A new book has been published in the Vienna Series in Theoretical Biology at The MIT Press: Evolution “On Purpose”- Teleonomy in Living Systems edited by Peter A. Corning, Stuart A. Kauffman, Denis Noble, James A. Shapiro, Richard I. Vane-Wright, and Addy Pross. The book is a unique exploration of teleonomy—also known as “evolved purposiveness”—as a major influence in evolution by a broad range of specialists in biology and the philosophy of science.

Contributors include František Baluška, Peter A. Corning, Dominik Deffner, Simona Ginsburg, Francis Heylighen, Abir U. Igamberdiev, Eva Jablonka, Stuart A. Kauffman, Kalevi Kull, Michael Levin, William B. Miller Jr., Stuart Newman, Denis Noble, Raymond Noble, Samir Okasha, Robert Pascal, Addy Pross, Arthur S. Reber, Andrea Roli, James A. Shapiro, Anthony Trewavas, Tobias Uller, Richard I. Vane-Wright, Denis M. Walsh.

The evolved purposiveness of living systems, termed “teleonomy” by chronobiologist Colin Pittendrigh, has been both a major outcome and causal factor in the history of life on Earth. Many theorists have appreciated this over the years, going back to Lamarck and even Darwin in the nineteenth century. In the mid-twentieth century, however, the complex, dynamic process of evolution was simplified into the one-way, bottom-up, single gene-centered paradigm widely known as the modern synthesis. In Evolution “On Purpose” some twenty theorists attempt to modify this reductive approach by exploring in depth the different ways in which living systems have themselves shaped the course of evolution.

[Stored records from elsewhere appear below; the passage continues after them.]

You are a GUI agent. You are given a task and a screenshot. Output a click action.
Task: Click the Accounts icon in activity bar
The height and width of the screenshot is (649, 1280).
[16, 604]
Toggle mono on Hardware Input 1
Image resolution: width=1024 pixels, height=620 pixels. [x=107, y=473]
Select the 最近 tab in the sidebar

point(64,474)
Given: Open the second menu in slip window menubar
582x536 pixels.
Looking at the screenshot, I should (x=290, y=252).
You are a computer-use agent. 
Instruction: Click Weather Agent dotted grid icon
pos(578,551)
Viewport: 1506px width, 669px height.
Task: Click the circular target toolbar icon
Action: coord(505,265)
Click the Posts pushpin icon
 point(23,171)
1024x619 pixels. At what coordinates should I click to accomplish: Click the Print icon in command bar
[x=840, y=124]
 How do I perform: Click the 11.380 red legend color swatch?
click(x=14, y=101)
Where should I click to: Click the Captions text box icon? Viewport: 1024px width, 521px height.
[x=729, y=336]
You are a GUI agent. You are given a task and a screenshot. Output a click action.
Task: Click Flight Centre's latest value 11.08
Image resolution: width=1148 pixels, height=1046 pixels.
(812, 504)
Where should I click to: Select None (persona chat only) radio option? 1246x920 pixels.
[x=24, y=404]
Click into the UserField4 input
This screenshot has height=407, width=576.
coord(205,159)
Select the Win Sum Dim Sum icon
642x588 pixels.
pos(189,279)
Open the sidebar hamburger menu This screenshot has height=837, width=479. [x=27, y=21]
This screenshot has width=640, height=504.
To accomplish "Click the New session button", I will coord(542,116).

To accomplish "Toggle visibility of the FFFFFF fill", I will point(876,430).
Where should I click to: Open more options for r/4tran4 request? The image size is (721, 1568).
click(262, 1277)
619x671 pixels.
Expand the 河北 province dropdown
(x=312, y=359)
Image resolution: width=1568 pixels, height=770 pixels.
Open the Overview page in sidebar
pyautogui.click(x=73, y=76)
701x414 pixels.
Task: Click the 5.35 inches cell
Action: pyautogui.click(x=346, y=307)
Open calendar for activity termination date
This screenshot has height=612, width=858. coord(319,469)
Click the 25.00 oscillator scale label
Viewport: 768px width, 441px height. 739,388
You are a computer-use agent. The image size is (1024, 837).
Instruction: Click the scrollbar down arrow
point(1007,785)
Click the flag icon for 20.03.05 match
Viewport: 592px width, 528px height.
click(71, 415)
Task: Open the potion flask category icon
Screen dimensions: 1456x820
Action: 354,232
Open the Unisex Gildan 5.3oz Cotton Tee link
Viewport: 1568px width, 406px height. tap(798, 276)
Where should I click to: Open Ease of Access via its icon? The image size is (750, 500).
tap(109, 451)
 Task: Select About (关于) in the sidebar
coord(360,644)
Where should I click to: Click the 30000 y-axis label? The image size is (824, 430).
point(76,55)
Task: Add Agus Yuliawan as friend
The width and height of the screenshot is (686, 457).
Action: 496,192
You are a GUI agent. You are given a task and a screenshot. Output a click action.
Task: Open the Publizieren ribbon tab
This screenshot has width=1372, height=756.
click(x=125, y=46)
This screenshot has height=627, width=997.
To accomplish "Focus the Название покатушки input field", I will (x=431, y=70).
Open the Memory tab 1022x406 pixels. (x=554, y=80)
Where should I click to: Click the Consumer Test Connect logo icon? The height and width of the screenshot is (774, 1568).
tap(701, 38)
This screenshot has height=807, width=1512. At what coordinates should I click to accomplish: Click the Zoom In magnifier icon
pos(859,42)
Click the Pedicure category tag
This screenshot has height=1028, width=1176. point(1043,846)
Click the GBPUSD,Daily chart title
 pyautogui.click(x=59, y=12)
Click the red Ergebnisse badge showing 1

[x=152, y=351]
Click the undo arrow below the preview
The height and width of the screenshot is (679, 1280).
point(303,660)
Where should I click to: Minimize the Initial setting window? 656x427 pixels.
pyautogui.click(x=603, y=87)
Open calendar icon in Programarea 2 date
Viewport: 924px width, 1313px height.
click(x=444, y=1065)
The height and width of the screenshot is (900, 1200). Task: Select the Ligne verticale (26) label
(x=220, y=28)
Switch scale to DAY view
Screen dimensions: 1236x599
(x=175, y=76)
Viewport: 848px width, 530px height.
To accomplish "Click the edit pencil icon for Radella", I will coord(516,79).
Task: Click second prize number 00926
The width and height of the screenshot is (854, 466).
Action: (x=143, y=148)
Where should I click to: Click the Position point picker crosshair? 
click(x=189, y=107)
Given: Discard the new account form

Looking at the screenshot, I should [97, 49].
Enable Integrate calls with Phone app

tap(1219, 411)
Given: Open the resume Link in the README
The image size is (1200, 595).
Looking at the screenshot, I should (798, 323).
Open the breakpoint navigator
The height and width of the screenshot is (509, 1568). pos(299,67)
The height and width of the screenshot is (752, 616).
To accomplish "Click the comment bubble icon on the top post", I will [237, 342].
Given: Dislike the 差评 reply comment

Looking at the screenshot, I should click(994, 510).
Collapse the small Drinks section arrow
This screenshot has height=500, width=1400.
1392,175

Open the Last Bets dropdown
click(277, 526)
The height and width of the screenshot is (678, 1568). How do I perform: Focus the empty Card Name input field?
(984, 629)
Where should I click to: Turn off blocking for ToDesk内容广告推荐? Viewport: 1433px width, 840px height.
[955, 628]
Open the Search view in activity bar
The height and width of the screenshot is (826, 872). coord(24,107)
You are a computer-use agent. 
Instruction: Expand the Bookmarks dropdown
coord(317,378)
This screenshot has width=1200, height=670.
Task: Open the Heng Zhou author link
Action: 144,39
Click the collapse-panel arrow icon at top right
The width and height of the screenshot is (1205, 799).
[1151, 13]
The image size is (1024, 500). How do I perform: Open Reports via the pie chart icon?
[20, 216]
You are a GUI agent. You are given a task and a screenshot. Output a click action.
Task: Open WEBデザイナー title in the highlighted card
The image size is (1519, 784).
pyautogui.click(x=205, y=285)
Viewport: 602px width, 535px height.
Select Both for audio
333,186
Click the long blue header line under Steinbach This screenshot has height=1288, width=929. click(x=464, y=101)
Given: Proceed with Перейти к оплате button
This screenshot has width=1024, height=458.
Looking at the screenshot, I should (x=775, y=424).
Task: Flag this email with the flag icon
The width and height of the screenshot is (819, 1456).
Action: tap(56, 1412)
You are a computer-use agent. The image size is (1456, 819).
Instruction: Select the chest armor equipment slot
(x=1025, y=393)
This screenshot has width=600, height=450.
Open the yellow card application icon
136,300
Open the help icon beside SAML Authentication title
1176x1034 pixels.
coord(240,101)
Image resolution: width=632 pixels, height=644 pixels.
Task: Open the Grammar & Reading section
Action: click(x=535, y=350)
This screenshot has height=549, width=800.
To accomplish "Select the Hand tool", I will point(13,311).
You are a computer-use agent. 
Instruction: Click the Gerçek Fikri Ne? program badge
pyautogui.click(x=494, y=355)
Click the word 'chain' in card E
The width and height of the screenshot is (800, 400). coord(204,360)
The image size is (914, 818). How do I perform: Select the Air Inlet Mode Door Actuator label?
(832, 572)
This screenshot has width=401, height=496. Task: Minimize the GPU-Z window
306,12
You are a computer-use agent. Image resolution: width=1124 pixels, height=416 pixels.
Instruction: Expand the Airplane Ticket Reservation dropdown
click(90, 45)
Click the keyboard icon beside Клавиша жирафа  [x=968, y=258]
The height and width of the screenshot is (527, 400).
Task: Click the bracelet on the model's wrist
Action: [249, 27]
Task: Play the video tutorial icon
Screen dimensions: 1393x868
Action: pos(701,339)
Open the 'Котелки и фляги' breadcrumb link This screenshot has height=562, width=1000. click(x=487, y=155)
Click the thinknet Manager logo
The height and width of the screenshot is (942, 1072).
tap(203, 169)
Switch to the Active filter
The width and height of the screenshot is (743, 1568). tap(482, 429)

Evolution “On Purpose” puts forward a more inclusive theoretical synthesis that goes far beyond the underlying principles and assumptions of the modern synthesis to accommodate work since the 1950s in molecular genetics, developmental biology, epigenetic inheritance, genomics, multilevel selection, niche construction, physiology, behavior, biosemiotics, chemical reaction theory, and other fields. In the view of the authors, active biological processes are responsible for the direction and the rate of evolution. Essays in this collection grapple with topics from the two-way “read-write” genome to cognition and decision-making in plants to the niche-construction activities of many organisms to the self-making evolution of humankind. As this collection compellingly shows, and as bacterial geneticist James Shapiro emphasizes, “The capacity of living organisms to alter their own heredity is undeniable.”